RECORDS FOR THIS EXERCISE »
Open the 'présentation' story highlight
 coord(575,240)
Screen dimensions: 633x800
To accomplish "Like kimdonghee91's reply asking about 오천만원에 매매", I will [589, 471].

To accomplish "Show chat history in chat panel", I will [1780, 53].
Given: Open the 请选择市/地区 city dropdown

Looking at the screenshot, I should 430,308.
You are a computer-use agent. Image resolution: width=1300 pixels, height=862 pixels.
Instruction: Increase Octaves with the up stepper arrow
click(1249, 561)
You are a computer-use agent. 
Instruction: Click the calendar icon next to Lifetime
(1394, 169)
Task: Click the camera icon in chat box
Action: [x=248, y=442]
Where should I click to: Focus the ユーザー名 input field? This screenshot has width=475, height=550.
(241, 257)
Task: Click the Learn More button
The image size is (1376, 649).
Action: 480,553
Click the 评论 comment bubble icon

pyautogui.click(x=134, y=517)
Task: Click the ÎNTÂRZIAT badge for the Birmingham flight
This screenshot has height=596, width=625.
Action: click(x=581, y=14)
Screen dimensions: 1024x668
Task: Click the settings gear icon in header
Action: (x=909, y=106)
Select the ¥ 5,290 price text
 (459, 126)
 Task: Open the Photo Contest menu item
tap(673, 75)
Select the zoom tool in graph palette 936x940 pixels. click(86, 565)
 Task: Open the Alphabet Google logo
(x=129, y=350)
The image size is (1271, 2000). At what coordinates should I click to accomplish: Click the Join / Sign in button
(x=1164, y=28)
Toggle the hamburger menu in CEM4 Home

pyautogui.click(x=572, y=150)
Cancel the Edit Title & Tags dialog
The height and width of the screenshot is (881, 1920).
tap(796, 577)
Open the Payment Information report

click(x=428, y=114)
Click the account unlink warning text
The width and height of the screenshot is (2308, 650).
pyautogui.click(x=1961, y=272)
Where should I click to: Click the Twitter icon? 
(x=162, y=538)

EXERCISE INSTRUCTIONS » Each line above must be output exactly as it stands.

TASK SOLUTION »
Open the 'présentation' story highlight
 coord(575,240)
Screen dimensions: 633x800
To accomplish "Like kimdonghee91's reply asking about 오천만원에 매매", I will [589, 471].

To accomplish "Show chat history in chat panel", I will [1780, 53].
Given: Open the 请选择市/地区 city dropdown

Looking at the screenshot, I should 430,308.
You are a computer-use agent. Image resolution: width=1300 pixels, height=862 pixels.
Instruction: Increase Octaves with the up stepper arrow
click(1249, 561)
You are a computer-use agent. 
Instruction: Click the calendar icon next to Lifetime
(1394, 169)
Task: Click the camera icon in chat box
Action: [x=248, y=442]
Where should I click to: Focus the ユーザー名 input field? This screenshot has width=475, height=550.
(241, 257)
Task: Click the Learn More button
The image size is (1376, 649).
Action: 480,553
Click the 评论 comment bubble icon

pyautogui.click(x=134, y=517)
Task: Click the ÎNTÂRZIAT badge for the Birmingham flight
This screenshot has height=596, width=625.
Action: click(x=581, y=14)
Screen dimensions: 1024x668
Task: Click the settings gear icon in header
Action: (x=909, y=106)
Select the ¥ 5,290 price text
 (459, 126)
 Task: Open the Photo Contest menu item
tap(673, 75)
Select the zoom tool in graph palette 936x940 pixels. click(86, 565)
 Task: Open the Alphabet Google logo
(x=129, y=350)
The image size is (1271, 2000). At what coordinates should I click to accomplish: Click the Join / Sign in button
(x=1164, y=28)
Toggle the hamburger menu in CEM4 Home

pyautogui.click(x=572, y=150)
Cancel the Edit Title & Tags dialog
The height and width of the screenshot is (881, 1920).
tap(796, 577)
Open the Payment Information report

click(x=428, y=114)
Click the account unlink warning text
The width and height of the screenshot is (2308, 650).
pyautogui.click(x=1961, y=272)
Where should I click to: Click the Twitter icon? 
(x=162, y=538)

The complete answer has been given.